## Exercise
All entries are to be retyped without alteration.

(Items listed in a dataset)
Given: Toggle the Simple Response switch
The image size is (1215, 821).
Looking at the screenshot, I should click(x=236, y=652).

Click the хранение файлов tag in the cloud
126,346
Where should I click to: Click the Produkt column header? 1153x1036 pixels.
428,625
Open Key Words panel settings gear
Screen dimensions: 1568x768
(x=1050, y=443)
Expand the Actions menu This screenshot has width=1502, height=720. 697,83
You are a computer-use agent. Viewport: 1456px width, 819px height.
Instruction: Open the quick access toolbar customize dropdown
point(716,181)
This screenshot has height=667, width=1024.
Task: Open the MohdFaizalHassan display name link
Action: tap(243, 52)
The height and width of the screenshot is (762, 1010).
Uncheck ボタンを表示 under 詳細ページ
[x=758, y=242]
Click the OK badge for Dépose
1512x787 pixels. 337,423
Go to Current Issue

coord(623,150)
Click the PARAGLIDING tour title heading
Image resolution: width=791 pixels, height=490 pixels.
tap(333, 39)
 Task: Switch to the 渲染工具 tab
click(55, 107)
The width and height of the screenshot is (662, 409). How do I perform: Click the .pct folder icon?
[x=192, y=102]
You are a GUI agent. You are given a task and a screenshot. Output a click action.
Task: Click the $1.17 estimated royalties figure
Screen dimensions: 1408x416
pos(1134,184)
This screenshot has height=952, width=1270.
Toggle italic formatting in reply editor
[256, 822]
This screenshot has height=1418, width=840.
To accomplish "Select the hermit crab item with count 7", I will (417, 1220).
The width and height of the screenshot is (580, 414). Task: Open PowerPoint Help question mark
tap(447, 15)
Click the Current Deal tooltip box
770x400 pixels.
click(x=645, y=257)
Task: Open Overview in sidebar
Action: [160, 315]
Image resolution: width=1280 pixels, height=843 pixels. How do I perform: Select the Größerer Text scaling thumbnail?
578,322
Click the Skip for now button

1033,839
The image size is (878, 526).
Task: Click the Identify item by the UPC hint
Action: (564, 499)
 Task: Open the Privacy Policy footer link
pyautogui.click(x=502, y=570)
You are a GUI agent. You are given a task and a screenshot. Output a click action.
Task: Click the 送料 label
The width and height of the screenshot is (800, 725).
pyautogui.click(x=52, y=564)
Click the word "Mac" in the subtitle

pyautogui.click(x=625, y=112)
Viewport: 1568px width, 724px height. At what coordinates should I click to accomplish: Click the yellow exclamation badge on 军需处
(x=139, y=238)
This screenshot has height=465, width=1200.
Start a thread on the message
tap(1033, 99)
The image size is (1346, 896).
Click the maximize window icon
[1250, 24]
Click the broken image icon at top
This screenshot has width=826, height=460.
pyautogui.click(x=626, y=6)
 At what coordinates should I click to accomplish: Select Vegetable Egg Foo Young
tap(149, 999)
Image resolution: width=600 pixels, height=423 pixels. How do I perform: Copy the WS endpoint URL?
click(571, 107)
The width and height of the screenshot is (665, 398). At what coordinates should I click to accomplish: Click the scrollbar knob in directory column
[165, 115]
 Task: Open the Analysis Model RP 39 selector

## Answer
Given: Toggle the Simple Response switch
The image size is (1215, 821).
Looking at the screenshot, I should click(x=236, y=652).

Click the хранение файлов tag in the cloud
126,346
Where should I click to: Click the Produkt column header? 1153x1036 pixels.
428,625
Open Key Words panel settings gear
Screen dimensions: 1568x768
(x=1050, y=443)
Expand the Actions menu This screenshot has width=1502, height=720. 697,83
You are a computer-use agent. Viewport: 1456px width, 819px height.
Instruction: Open the quick access toolbar customize dropdown
point(716,181)
This screenshot has height=667, width=1024.
Task: Open the MohdFaizalHassan display name link
Action: tap(243, 52)
The height and width of the screenshot is (762, 1010).
Uncheck ボタンを表示 under 詳細ページ
[x=758, y=242]
Click the OK badge for Dépose
1512x787 pixels. 337,423
Go to Current Issue

coord(623,150)
Click the PARAGLIDING tour title heading
Image resolution: width=791 pixels, height=490 pixels.
tap(333, 39)
 Task: Switch to the 渲染工具 tab
click(55, 107)
The width and height of the screenshot is (662, 409). How do I perform: Click the .pct folder icon?
[x=192, y=102]
You are a GUI agent. You are given a task and a screenshot. Output a click action.
Task: Click the $1.17 estimated royalties figure
Screen dimensions: 1408x416
pos(1134,184)
This screenshot has height=952, width=1270.
Toggle italic formatting in reply editor
[256, 822]
This screenshot has height=1418, width=840.
To accomplish "Select the hermit crab item with count 7", I will (417, 1220).
The width and height of the screenshot is (580, 414). Task: Open PowerPoint Help question mark
tap(447, 15)
Click the Current Deal tooltip box
770x400 pixels.
click(x=645, y=257)
Task: Open Overview in sidebar
Action: [160, 315]
Image resolution: width=1280 pixels, height=843 pixels. How do I perform: Select the Größerer Text scaling thumbnail?
578,322
Click the Skip for now button

1033,839
The image size is (878, 526).
Task: Click the Identify item by the UPC hint
Action: (564, 499)
 Task: Open the Privacy Policy footer link
pyautogui.click(x=502, y=570)
You are a GUI agent. You are given a task and a screenshot. Output a click action.
Task: Click the 送料 label
The width and height of the screenshot is (800, 725).
pyautogui.click(x=52, y=564)
Click the word "Mac" in the subtitle

pyautogui.click(x=625, y=112)
Viewport: 1568px width, 724px height. At what coordinates should I click to accomplish: Click the yellow exclamation badge on 军需处
(x=139, y=238)
This screenshot has height=465, width=1200.
Start a thread on the message
tap(1033, 99)
The image size is (1346, 896).
Click the maximize window icon
[1250, 24]
Click the broken image icon at top
This screenshot has width=826, height=460.
pyautogui.click(x=626, y=6)
 At what coordinates should I click to accomplish: Select Vegetable Egg Foo Young
tap(149, 999)
Image resolution: width=600 pixels, height=423 pixels. How do I perform: Copy the WS endpoint URL?
click(571, 107)
The width and height of the screenshot is (665, 398). At what coordinates should I click to accomplish: Click the scrollbar knob in directory column
[165, 115]
 Task: Open the Analysis Model RP 39 selector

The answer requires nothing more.